Mies van der Rohe's last built work in Germany before emigrating — a modest 1932 villa in Berlin-Hohenschönhausen, now a museum. One of the purest expressions of his brick period.
Haus Lemke is the last building Mies van der Rohe completed in Germany before leaving for the United States in 1938. Built in 1932 for Karl and Martha Lemke on the shore of the Obersee lake in what is now Berlin-Hohenschönhausen, it is a small, single-storey villa — intimate in scale but precise in every decision.
The house belongs to Mies's brick period, the work that preceded his glass-and-steel phase in America, and it demonstrates a spatial fluency that the later canonical works can sometimes obscure. The plan is L-shaped, wrapping around a garden courtyard that opens toward the lake. Interior and exterior are held in careful tension: large sliding glass doors dissolve the boundary between the living room and the terrace, while the brick walls anchor the house firmly in the ground. The proportions are classical in restraint but modern in their refusal of ornament.

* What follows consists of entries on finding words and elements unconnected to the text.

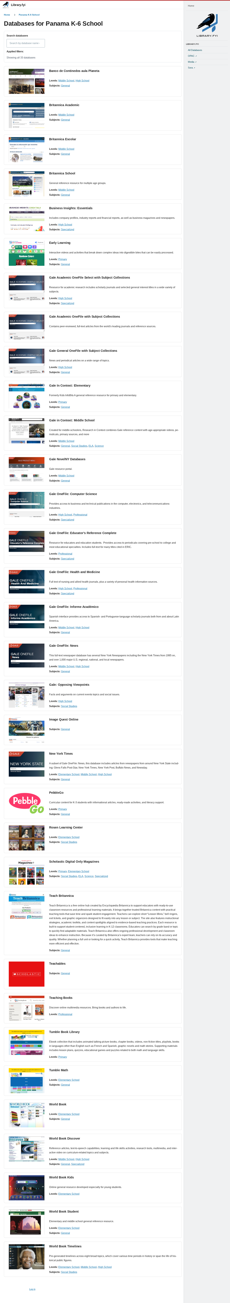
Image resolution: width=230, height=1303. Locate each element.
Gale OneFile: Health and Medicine (74, 572)
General (65, 85)
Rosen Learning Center (66, 827)
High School (82, 80)
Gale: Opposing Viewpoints (69, 684)
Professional (80, 514)
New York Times (61, 753)
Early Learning (59, 242)
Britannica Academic (64, 105)
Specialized (67, 229)
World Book (57, 1104)
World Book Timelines (65, 1246)
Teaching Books (60, 997)
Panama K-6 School (29, 14)
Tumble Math (58, 1070)
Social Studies (79, 446)
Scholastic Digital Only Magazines (74, 861)
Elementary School (68, 774)
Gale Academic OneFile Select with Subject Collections (89, 277)
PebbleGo (56, 792)
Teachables (57, 963)
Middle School (66, 80)
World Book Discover (64, 1138)
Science (99, 446)
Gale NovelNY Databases (67, 459)
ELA (91, 446)
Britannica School (62, 173)
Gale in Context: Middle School (72, 420)
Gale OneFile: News (63, 645)
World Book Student (64, 1211)
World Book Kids (61, 1177)
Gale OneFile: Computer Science (73, 494)
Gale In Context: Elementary (69, 385)
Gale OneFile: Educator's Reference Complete (82, 533)
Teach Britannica (61, 895)
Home (7, 14)
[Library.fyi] (6, 5)
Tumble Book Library (64, 1032)
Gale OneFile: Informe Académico (74, 606)
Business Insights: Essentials (70, 208)
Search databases (17, 35)
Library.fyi (18, 4)
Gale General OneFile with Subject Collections (83, 350)
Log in (32, 1289)
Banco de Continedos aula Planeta (74, 71)
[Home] (207, 25)
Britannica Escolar (62, 139)
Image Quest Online (63, 719)
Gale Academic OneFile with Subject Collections (84, 316)
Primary (62, 259)
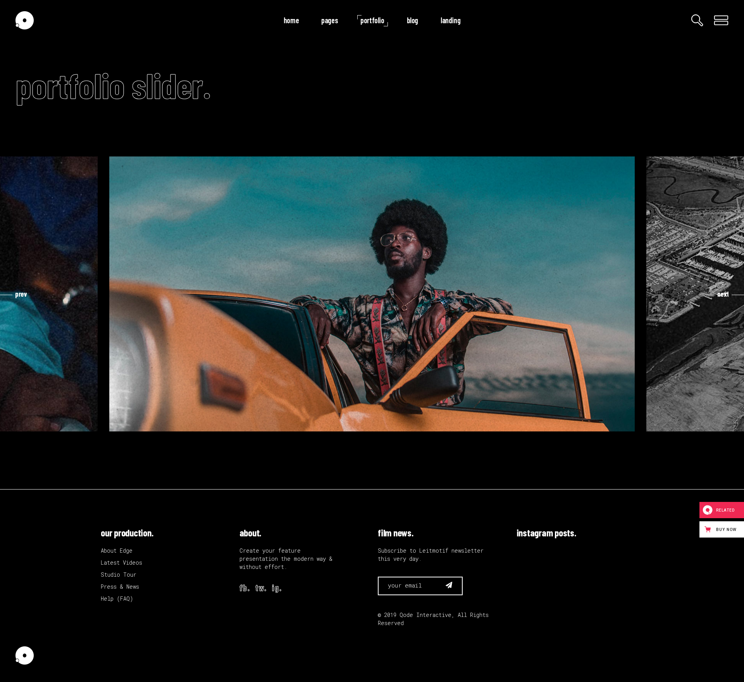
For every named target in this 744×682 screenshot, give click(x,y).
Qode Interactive (425, 614)
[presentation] (13, 293)
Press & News (120, 586)
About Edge (117, 550)
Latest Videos (121, 562)
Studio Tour (118, 574)
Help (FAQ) (117, 598)
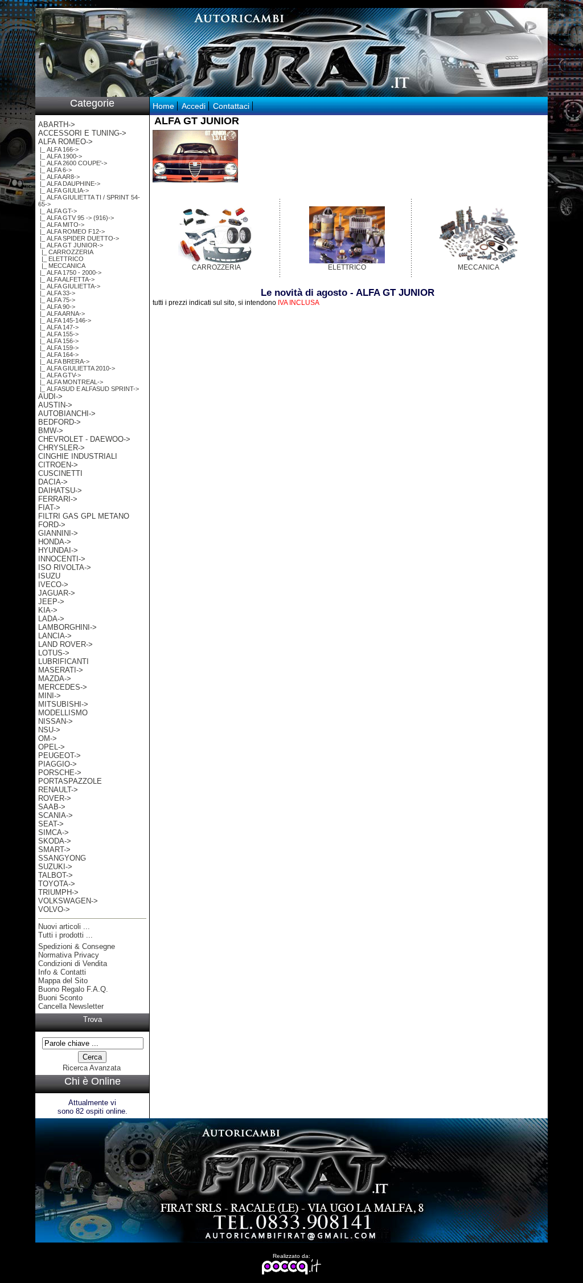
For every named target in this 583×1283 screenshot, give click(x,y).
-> (65, 141)
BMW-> (50, 430)
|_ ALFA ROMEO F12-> (71, 231)
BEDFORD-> (59, 422)
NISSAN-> (55, 721)
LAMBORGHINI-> (67, 627)
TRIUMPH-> (58, 892)
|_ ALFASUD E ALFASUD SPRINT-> (88, 388)
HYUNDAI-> (58, 550)
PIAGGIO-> (57, 764)
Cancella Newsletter (71, 1006)
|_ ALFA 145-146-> (64, 320)
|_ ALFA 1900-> (60, 156)
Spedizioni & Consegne (76, 946)
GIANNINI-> (58, 533)
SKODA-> (54, 841)
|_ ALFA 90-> (56, 306)
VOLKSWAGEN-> (68, 901)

The building's postwar history adds a layer of complexity. The Lemkes were forced to leave the house by the Nazi regime in 1945, and after the war it fell within East Berlin, serving variously as a boathouse and a KGB canteen before being returned to the original owners in the 1990s. It opened as a museum in 2000 and is now operated by the Stiftung Stadtmuseum Berlin.
The museum offers guided tours through the restored interiors — sparsely furnished to Mies's original intentions — and the garden, which preserves the lakeside setting he designed around. For anyone interested in the continuity between Mies's European and American phases, this is the essential connective tissue.